For the past couple of weeks, I have been working at  my family’s business, numbly entering information into a database. After a few days of feeling like my mind was turning to mush, I decided to give Lesley Kinzel of Two Whole Cakes and Marianne Kirby of The Rotund‘s Fatcast a listen. As silly as it sounds, my mind was completely blown. I had never heard of women talking about subjects such as bodies, shame, and power in this way. Beyond feeling like I’ve received booster classes in Fat Acceptance, these girls also made me realize how many similar experiences fat people share. One particular experience that I want to discuss today is the experience of being taunted, harrassed, stared at- all simply for being fat.

These girls and many of you have helped me realize that these situations are not my fault. I did not act in any way to incite these incidents. It is not my fault that someone has decided to be mean. However, to move on from feeling like the victim in these situations, I need to share them with you. I need to get them off of my chest and my baggage. I need to just say them and let them go.

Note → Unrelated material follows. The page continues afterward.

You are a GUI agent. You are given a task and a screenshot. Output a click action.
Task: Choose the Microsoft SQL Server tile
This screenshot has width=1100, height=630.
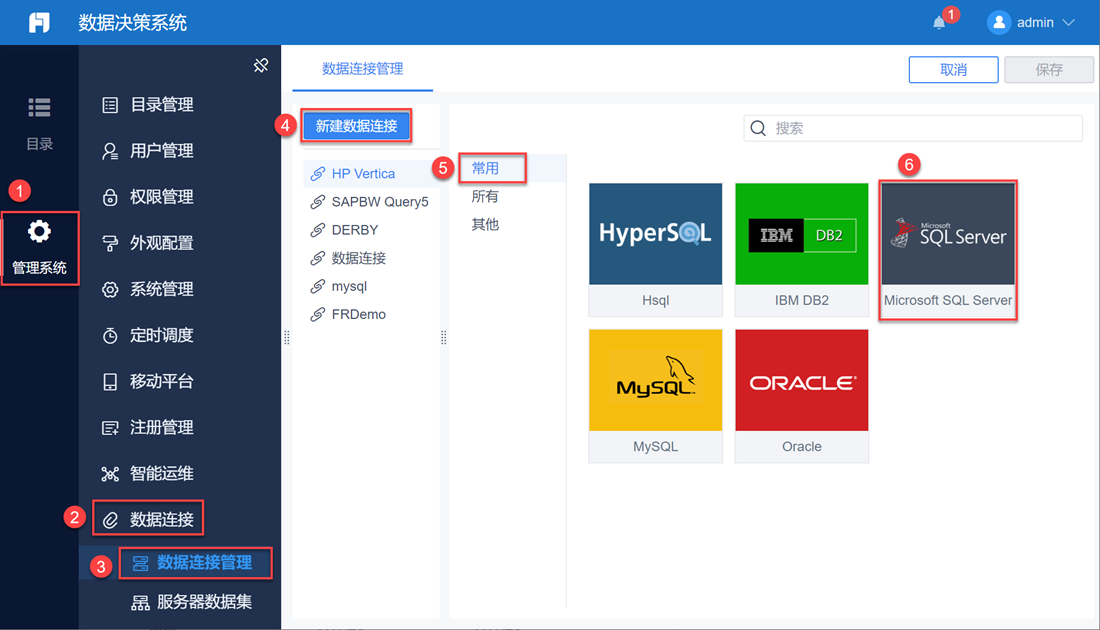pyautogui.click(x=948, y=249)
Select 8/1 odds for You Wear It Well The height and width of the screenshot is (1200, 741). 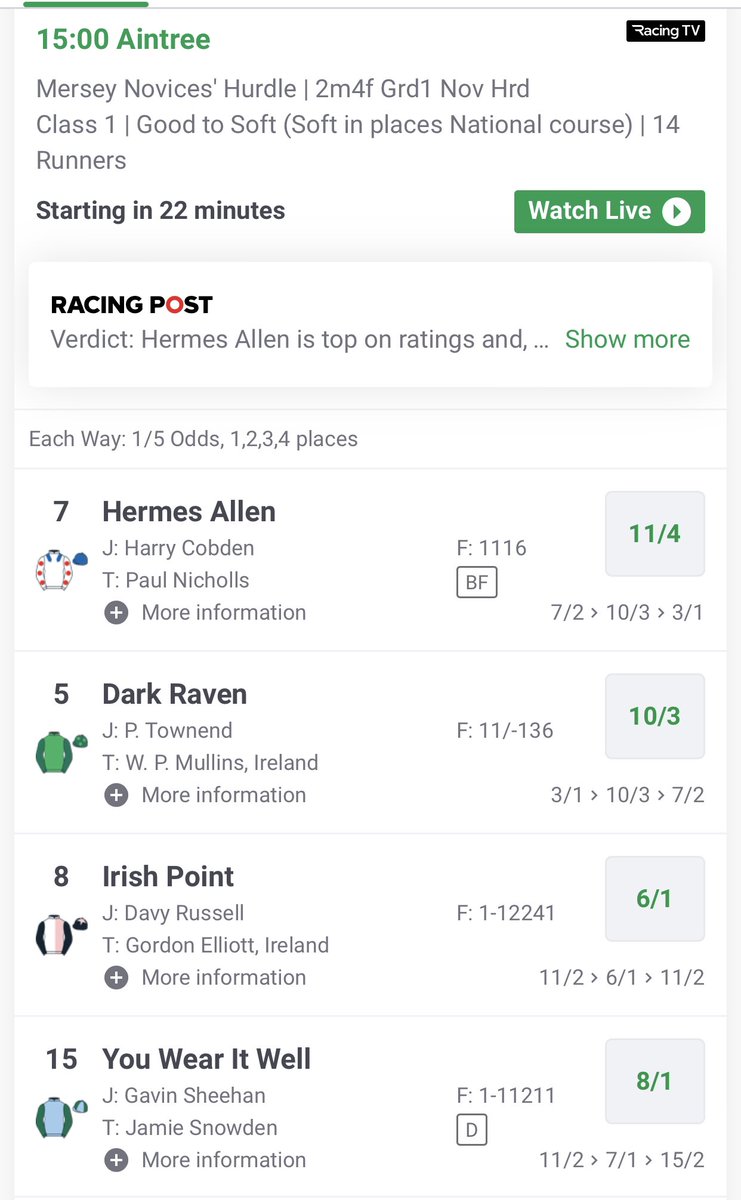tap(655, 1081)
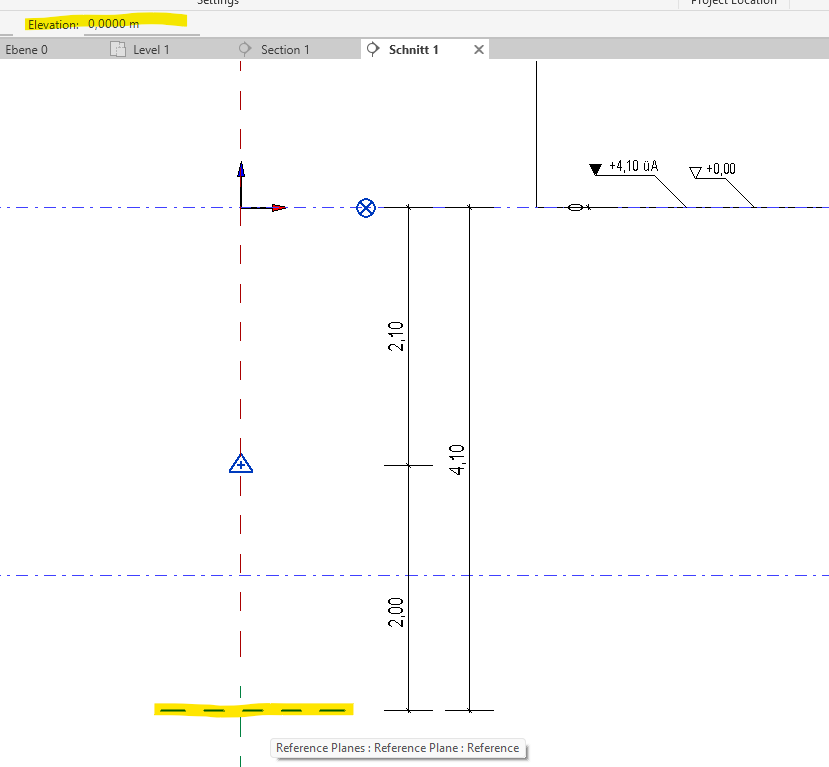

They can exist here, but I refuse to let them exist in any reasoning I form to not go after the things I want. These will no longer lurk in my fears. I refuse.

After putting together this list, I realized that in many ways these situations didn’t happen just because I was fat. There were other factors that contributed to them, but that doesn’t make them any less hurtful. Listening to these podcasts and reflecting on my own experience has made me realize that I need to be more proactive in combating bullying, combating the way people seem entitled to dictate and ridicule others’ bodies. And while this post risks sounding whiny, it is still something I needed to think about for myself. These are things that I need to shed. I hope that all of you can shed a bad experience or two. We all deserve to not let these people and experiences control our life or choices.

1. 3rd grade- a kid wrote in my yearbook that he hoped I would lose weight over the summer.

2. 6th grade- a boy I liked asked me to be his girlfriend only to later find out it was a joke concocted by him and other girls in my class.

3. Being taunted in the high school hallway by a fellow fat kid who liked to yell, “Big Beck!”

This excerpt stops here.